Saved entries:
========================================
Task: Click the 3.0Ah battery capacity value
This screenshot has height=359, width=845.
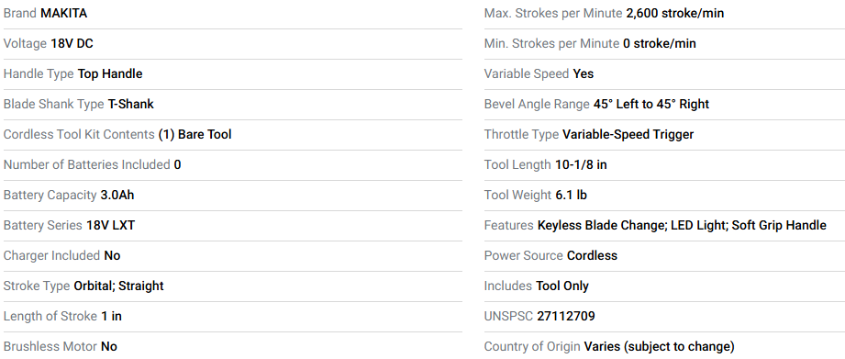Action: 117,195
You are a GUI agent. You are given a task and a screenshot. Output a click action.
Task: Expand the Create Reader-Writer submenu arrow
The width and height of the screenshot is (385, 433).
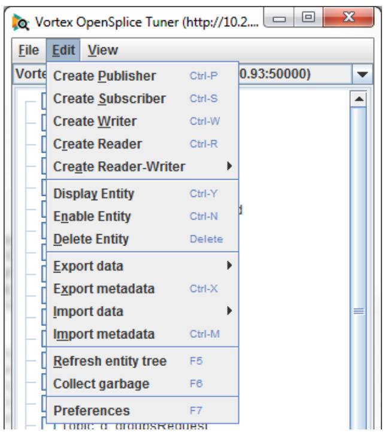pos(229,166)
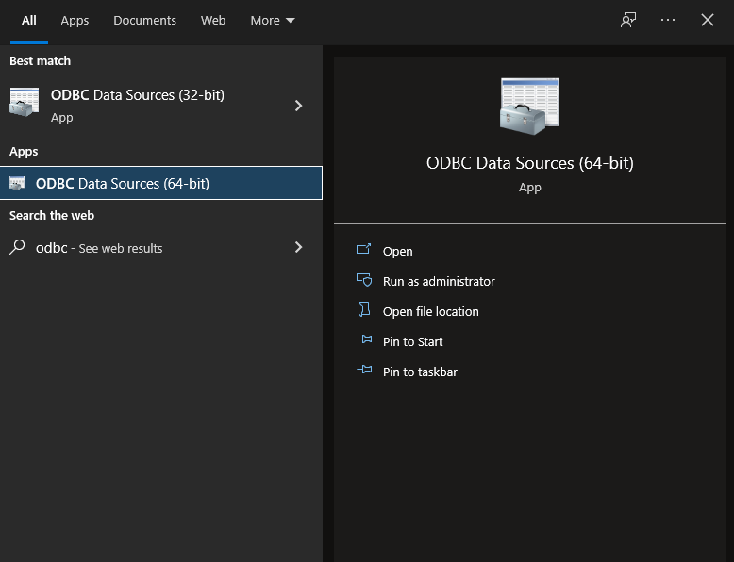Click the ODBC Data Sources (32-bit) toolbox icon

pos(25,103)
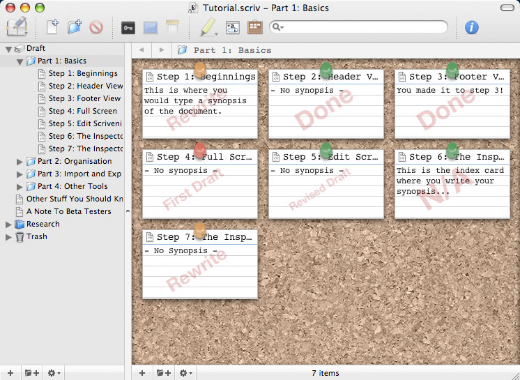Click the new text document toolbar icon
The image size is (520, 380).
52,27
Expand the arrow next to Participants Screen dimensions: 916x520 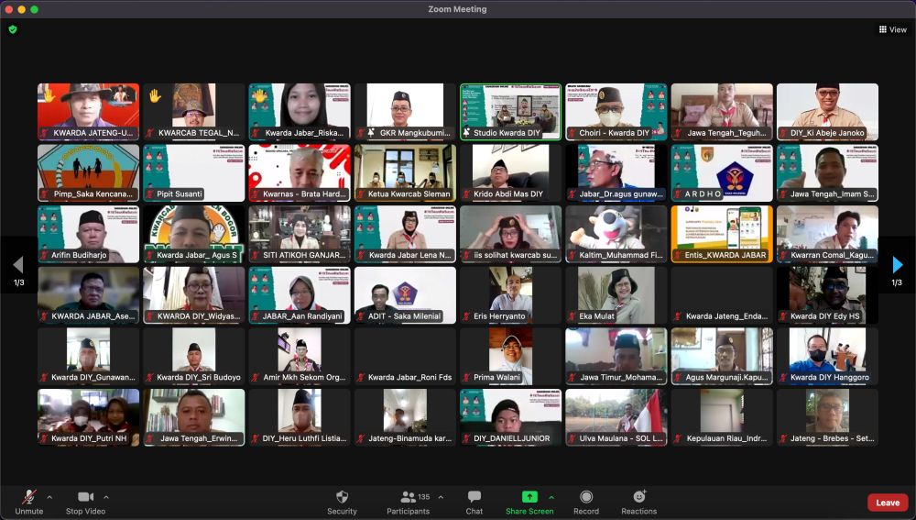[x=441, y=497]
========================================
* TASK TO COMPLETE: From the entries above, give again exactly the lines running from the line with "You are a GUI" to the line with "Task: Expand the"; include both of those lines.

* RESULT BELOW:
You are a GUI agent. You are given a task and a screenshot. Output a click action.
Task: Expand the Create Reader-Writer submenu arrow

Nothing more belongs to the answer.